* [Material supplied]:
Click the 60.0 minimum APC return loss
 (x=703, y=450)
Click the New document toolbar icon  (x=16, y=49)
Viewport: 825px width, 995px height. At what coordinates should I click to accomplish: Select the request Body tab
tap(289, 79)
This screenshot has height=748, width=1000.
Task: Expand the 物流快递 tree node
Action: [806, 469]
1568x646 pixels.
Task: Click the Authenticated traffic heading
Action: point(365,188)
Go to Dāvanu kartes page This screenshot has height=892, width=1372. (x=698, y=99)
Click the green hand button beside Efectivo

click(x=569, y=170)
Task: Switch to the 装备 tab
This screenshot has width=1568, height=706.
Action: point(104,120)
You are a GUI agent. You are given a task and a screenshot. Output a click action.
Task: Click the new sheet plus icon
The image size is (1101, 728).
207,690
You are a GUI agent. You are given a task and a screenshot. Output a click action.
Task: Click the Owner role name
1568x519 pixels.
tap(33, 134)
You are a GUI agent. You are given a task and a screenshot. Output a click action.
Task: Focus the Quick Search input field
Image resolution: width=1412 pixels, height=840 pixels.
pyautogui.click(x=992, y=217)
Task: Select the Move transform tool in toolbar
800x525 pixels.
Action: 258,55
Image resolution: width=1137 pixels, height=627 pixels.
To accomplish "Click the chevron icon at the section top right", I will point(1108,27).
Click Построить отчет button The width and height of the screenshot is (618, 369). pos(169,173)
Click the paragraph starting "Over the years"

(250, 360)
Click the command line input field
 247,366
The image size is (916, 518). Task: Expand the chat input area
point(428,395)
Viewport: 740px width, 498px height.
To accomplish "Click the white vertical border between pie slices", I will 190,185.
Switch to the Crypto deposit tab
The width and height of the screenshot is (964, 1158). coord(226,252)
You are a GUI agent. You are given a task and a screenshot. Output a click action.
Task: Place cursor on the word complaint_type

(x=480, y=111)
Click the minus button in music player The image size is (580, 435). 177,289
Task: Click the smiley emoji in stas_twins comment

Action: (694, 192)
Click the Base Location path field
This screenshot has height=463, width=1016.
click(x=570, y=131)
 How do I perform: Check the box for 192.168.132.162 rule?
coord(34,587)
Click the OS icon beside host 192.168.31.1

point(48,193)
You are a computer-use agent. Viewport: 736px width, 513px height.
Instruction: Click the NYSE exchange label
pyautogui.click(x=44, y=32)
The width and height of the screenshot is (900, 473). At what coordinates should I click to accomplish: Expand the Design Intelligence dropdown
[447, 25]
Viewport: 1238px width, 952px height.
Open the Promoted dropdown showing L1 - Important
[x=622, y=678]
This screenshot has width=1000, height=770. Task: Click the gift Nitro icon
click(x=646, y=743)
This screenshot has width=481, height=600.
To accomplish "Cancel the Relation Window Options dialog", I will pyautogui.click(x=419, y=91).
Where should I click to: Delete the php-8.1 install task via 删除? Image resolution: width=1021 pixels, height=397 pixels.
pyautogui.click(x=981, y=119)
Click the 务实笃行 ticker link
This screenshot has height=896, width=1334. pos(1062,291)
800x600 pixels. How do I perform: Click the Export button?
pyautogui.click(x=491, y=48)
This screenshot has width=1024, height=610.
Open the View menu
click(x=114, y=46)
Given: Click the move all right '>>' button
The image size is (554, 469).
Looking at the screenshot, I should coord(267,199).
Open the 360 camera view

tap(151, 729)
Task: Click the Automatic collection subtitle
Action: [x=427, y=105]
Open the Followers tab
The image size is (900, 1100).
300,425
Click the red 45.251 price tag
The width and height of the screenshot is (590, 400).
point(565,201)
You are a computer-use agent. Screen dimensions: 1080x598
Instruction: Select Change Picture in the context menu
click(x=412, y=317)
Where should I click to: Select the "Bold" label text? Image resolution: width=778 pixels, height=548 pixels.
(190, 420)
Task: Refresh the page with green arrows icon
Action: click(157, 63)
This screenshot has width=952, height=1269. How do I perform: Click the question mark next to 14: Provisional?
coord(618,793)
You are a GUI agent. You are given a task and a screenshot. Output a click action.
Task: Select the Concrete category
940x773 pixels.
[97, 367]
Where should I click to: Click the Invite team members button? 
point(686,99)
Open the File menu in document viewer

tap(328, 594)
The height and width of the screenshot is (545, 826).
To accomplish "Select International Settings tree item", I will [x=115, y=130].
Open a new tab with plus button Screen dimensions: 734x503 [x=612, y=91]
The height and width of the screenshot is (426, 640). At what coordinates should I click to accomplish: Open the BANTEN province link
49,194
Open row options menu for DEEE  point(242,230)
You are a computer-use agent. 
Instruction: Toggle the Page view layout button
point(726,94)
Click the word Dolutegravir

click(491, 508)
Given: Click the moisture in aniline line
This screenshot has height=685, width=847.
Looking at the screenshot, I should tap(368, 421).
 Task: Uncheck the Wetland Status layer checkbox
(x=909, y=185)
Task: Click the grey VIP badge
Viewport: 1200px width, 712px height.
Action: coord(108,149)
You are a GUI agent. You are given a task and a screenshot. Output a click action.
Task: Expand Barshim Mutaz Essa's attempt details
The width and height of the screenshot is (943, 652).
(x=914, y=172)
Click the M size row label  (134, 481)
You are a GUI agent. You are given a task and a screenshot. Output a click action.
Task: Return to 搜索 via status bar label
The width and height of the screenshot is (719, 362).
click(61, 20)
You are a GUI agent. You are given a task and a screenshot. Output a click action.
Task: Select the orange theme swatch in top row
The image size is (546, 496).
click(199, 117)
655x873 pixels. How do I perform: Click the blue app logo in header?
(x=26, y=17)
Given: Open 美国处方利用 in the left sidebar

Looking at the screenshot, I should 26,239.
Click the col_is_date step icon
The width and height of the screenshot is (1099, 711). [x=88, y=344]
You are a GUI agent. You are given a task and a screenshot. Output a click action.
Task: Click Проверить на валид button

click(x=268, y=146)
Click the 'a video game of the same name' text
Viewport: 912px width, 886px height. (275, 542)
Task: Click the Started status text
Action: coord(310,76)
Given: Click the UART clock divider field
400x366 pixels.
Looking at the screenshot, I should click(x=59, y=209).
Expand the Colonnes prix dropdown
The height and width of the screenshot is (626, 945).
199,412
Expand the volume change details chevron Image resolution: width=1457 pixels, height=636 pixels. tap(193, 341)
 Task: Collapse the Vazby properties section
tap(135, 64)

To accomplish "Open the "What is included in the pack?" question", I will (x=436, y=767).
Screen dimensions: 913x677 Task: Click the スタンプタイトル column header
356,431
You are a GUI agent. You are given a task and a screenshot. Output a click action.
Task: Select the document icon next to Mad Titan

* [Your objective]:
Look above for the line with "Open row options" and the line with "Given: Click the moisture in aniline line". Write out those two lines and all the lines between them, exactly, and no others.

* [Result of the exercise]:
Open row options menu for DEEE  point(242,230)
You are a computer-use agent. 
Instruction: Toggle the Page view layout button
point(726,94)
Click the word Dolutegravir

click(491, 508)
Given: Click the moisture in aniline line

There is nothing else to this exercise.